Enable codegen for matmul/linear in nvfuser through Thunder

Priya2698 commented 2 months ago

This task will involve development within nvFuser and Thunder.

Current status: In Thunder, we have the compile flags nvf_enable_matmul and nvf_enable_linear to allow nvfuser to optionally accept matmul/linear operators. By default, these are executed through ATen via our ExprEvalScheduler.

Next steps: Within nvfuser, we have the ability to fuse matmul/linear operations in certain cases using NVF_ENABLE=fuse_matmul and disable ATen evaluation through NVF_DISABLE=matmul_expr_eval. For experimentation directly through Thunder, we want to allow setting these options from within Thunder.

Related efforts:

https://github.com/NVIDIA/Fuser/pull/1905

Similar to this approach, we can specifically add additional arguments in fd.execute to control the above two global enums and exercise different combinations of Matmul/ExprEvalScheduler.

https://github.com/NVIDIA/Fuser/pull/2077

More generally, we can expose these global enums through the python interface of fd.execute.

In both these cases, within Thunder, we can add the ability to pass additional flags to the nvfuser executor to set these options.

Self-note: Follow-up with a design doc after preliminary discussion.

CC: @jacobhinkle @kevinstephano

crcrpar commented 3 weeks ago

Within nvfuser, we have the ability to fuse matmul/linear operations in certain cases using NVF_ENABLE=fuse_matmul and disable ATen evaluation through NVF_DISABLE=matmul_expr_eval.

Would this option have an effect on both matmul and linear?

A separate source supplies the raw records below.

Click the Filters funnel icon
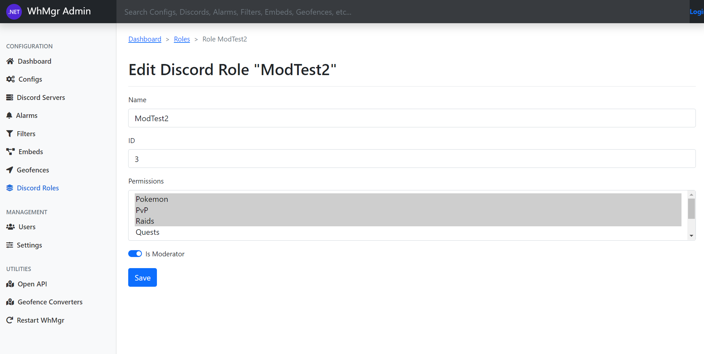click(x=10, y=134)
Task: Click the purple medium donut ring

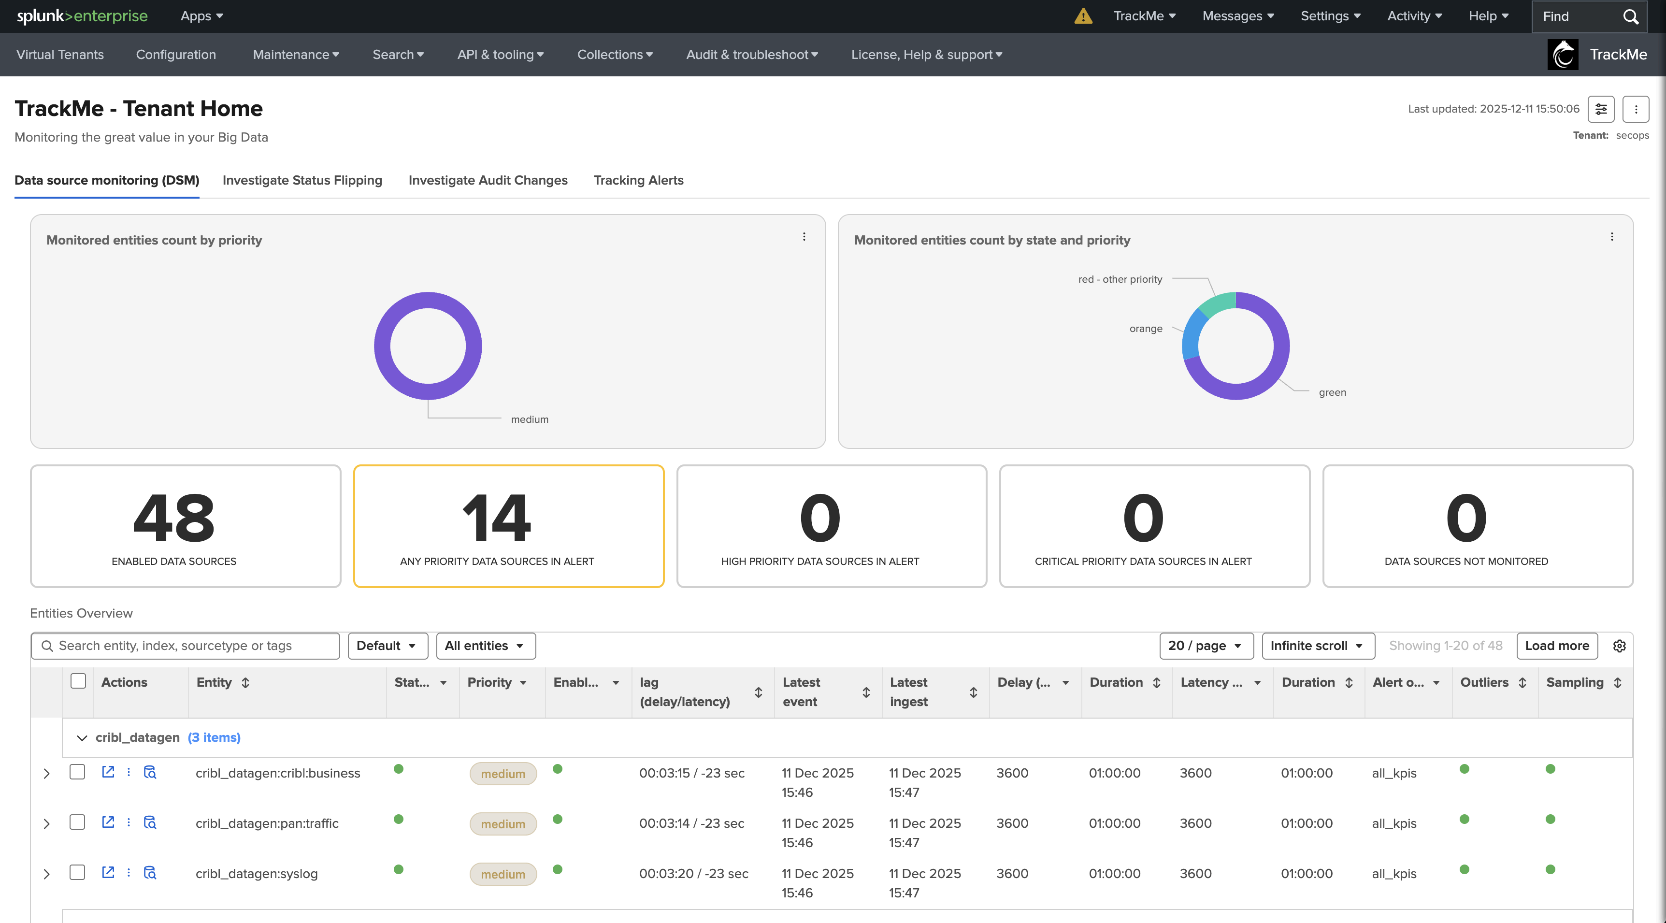Action: point(383,346)
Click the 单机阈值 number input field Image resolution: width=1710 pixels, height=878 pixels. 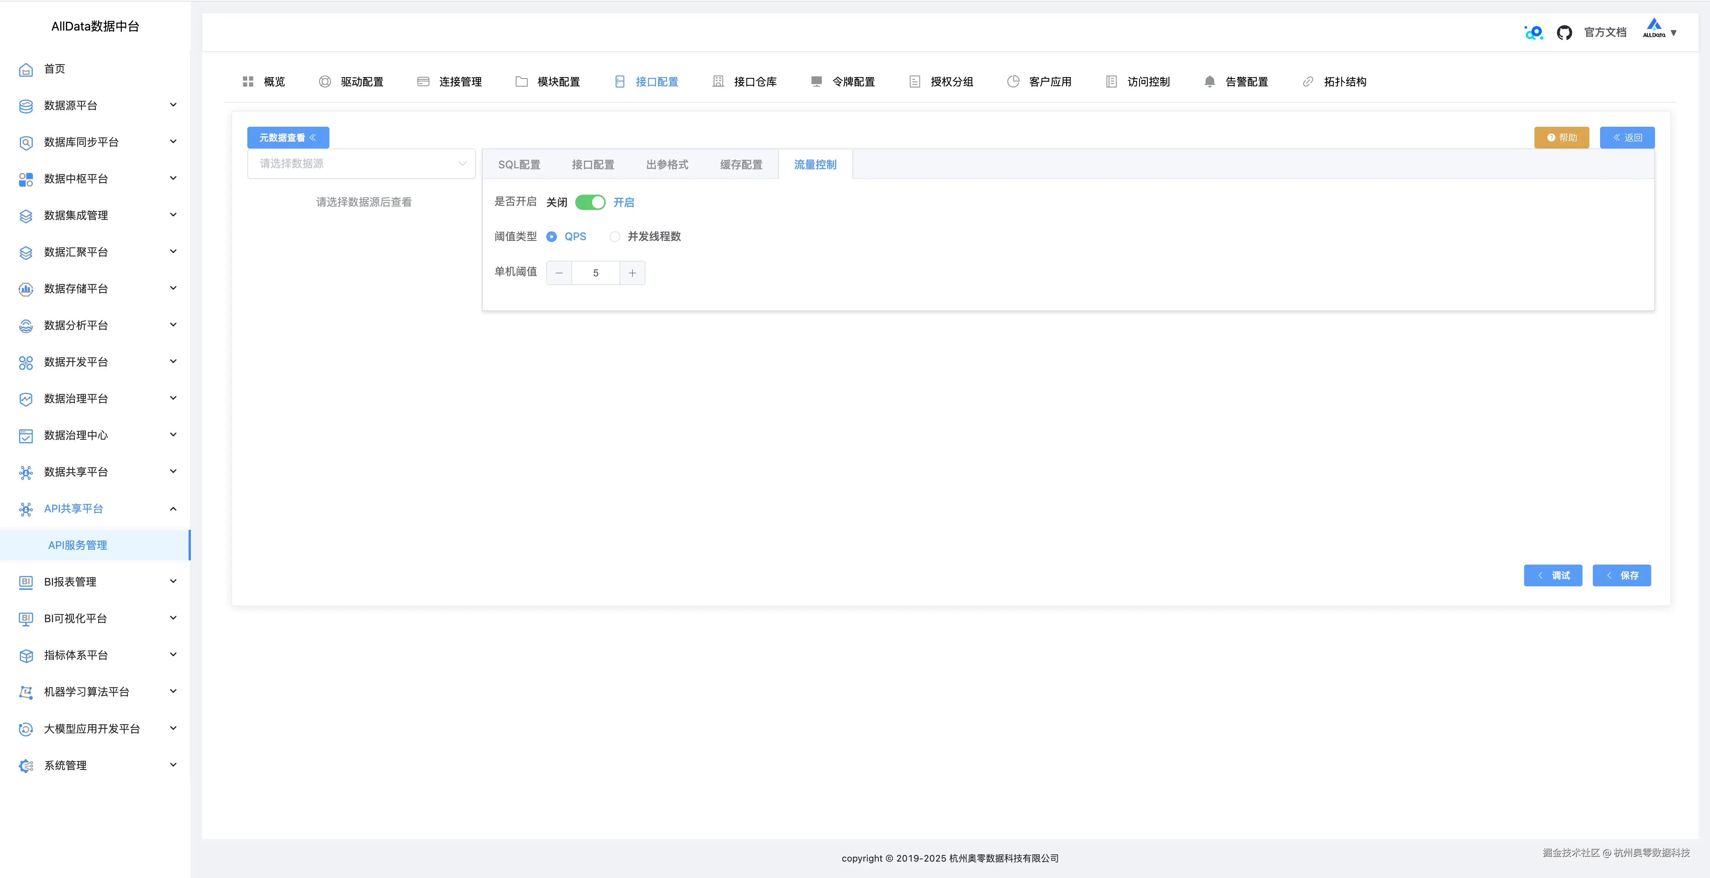pos(595,273)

If so, I would find it reasonable to unify the two kwarg nv_enable options in Thunder into one.

Priya2698 commented 3 weeks ago

Within nvfuser, we have the ability to fuse matmul/linear operations in certain cases using NVF_ENABLE=fuse_matmul and disable ATen evaluation through NVF_DISABLE=matmul_expr_eval.

Would this option have an effect on both matmul and linear?

Yes, this impacts both linear and matmul since they use the same schedulers.

If so, I would find it reasonable to unify the two kwarg nv_enable options in Thunder into one.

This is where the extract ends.